England's vaccine 'police' hunt the unvaccinated
BUT VACCINES ARE INCREASING CASES BY HUNDREDS OF THOUSANDS IN THE VACCINATED
The conversation
I am away for the Christmas holidays with my family in England. At the evening meal on Christmas day in the hotel, two older couples were engaged in conversation about wearing masks, and one side made the reasonable observation that in the past we have had 1000s of deaths attributed to flu but we didn’t wear masks then.
The conversation progressed to them agreeing, though, that the unvaccinated were filling-up the hospitals and it’s their own fault, as they have been offered the vaccine. At that point I was getting up to politely join the conversation but my eldest pleaded for me to stay seated: it’s really embarrassing, dad! It really did take every ounce of strength to not speak to those people but it was my one day off with my family and I didn’t want to rock the boat so, just this once, I thought. I remained seated and continued on with the meal.
The data
Later that evening I looked at the latest data from England, that is regularly published and comprehensive. Its results are alarming and I will cover them in a moment. Particularly alarming when you contrast them with the latest government initiative that I was alerted to at breakfast the next day.
'I am all in favour of free choice but there comes a point when you cannot lock up 90 per cent of the country who are vaccinated for the ten per cent who refuse to be.'
The situation is so bad in the UK, apparently, that vaccinators must go to people’s doors hunting those that are to blame: the unvaccinated. And get them to take the shot.
…But if there is any blame, who exactly deserves it?

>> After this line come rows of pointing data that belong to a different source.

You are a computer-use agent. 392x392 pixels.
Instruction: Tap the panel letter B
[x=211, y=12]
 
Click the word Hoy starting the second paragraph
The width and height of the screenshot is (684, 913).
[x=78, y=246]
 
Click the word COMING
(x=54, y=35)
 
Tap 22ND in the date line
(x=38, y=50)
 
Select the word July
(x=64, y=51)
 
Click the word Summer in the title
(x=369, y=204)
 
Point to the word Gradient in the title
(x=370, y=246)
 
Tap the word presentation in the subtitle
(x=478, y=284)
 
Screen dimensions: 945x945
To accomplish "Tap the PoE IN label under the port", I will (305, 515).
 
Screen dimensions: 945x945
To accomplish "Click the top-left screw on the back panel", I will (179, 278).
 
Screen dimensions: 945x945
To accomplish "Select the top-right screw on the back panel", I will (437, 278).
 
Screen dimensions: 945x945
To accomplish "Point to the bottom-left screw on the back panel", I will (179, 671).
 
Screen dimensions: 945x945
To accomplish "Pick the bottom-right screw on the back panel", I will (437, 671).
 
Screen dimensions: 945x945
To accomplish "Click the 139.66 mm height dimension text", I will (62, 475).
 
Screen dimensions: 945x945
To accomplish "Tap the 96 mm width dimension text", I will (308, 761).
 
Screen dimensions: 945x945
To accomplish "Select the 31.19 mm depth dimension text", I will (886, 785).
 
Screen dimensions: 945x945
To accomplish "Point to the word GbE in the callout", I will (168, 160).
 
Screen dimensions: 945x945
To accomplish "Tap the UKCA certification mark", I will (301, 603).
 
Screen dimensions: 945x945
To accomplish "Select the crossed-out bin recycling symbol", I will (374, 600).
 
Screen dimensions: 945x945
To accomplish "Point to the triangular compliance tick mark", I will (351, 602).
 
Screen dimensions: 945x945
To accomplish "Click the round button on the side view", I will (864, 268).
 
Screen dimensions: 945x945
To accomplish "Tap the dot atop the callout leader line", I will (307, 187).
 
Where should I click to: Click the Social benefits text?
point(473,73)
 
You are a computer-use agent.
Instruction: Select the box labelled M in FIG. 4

The unvaccinated are not filling-up the hospitals
England publishes relatively raw data on Covid-19 but comes to conclusions that don’t add up. So I wanted to analyse what really is going on in England with Covid-19
I started by plotting the data from England regarding hospitalisation associated with Covid-19 cases. *
*Of course, we know that means being positive for Sars-Cov-2 on a test entering hospital regardless of why you are there.

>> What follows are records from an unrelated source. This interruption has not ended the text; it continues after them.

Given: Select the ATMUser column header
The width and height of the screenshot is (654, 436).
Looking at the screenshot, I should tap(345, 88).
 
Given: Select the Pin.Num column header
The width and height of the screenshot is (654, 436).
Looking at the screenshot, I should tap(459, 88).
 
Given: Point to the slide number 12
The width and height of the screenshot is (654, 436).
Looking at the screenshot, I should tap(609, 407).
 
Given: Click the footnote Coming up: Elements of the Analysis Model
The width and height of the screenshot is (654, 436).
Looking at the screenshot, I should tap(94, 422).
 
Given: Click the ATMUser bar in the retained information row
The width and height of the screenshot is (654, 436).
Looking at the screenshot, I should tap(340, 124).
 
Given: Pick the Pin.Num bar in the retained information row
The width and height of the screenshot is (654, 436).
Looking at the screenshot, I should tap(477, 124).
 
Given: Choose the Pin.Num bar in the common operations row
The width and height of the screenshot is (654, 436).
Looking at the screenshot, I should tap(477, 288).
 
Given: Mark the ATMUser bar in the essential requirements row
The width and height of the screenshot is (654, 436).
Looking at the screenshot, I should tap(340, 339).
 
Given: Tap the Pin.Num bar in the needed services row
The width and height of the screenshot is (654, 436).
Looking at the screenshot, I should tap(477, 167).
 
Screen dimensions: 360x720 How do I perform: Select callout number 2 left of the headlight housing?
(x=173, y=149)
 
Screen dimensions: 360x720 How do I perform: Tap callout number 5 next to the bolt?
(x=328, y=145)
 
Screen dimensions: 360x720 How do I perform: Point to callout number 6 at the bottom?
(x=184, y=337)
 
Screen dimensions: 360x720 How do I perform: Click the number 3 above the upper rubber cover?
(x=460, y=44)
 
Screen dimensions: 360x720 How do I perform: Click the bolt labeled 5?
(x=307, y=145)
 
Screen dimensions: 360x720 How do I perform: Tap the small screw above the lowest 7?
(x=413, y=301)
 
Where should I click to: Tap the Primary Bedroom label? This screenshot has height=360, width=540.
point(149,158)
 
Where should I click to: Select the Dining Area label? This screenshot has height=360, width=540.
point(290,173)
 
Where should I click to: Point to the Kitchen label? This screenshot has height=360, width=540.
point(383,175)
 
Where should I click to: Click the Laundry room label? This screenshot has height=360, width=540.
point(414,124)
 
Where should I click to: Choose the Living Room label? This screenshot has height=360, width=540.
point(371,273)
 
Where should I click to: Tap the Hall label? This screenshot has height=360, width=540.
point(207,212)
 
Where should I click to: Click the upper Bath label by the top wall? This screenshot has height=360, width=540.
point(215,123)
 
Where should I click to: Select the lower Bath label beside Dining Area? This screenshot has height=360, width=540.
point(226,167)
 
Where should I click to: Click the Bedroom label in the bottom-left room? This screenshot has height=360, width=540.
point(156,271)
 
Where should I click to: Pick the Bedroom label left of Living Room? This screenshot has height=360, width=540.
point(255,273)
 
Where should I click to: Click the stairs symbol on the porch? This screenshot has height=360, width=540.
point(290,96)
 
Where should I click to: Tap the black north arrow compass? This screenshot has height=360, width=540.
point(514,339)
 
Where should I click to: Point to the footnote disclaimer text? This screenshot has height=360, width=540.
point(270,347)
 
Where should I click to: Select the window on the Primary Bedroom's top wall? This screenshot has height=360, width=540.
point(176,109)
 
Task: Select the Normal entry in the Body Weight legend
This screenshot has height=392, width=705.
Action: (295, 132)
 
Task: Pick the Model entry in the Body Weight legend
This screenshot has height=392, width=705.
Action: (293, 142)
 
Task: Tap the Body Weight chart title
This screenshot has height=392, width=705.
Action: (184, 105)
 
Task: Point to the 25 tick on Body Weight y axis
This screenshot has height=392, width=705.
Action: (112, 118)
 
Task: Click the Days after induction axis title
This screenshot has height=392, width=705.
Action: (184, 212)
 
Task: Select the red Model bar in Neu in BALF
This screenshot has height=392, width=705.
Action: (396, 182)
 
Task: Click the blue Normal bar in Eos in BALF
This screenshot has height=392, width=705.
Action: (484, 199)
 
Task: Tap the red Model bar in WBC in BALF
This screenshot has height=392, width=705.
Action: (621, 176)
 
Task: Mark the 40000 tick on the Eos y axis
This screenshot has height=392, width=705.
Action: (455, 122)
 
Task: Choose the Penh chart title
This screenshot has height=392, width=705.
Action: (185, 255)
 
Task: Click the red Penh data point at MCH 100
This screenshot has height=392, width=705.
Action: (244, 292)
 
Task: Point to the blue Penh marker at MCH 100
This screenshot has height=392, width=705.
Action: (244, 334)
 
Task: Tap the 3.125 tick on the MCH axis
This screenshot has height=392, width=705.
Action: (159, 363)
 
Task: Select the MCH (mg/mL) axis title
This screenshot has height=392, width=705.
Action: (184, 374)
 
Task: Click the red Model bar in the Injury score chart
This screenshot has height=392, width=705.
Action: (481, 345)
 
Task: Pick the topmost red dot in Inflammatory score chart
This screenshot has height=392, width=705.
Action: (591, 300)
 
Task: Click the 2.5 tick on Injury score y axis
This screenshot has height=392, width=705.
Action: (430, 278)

Figure 1. Covid-19 case hospitalisation in England by vaccination status
Fig. 1 A graph of Covid-19 cases hospitalised in England by vaccination status. There really is very little between vaccinated and unvaccinated numbers.
Data source. COVID-19 vaccine surveillance report Week 51.
The graph (fig. 1) clearly shows that, contrary to the claims being made in the media and repeated in conversations across the UK, that the unvaccinated are not filling-up the hospitals. Both vaccinated and unvaccinated are represented in pretty much equal measure.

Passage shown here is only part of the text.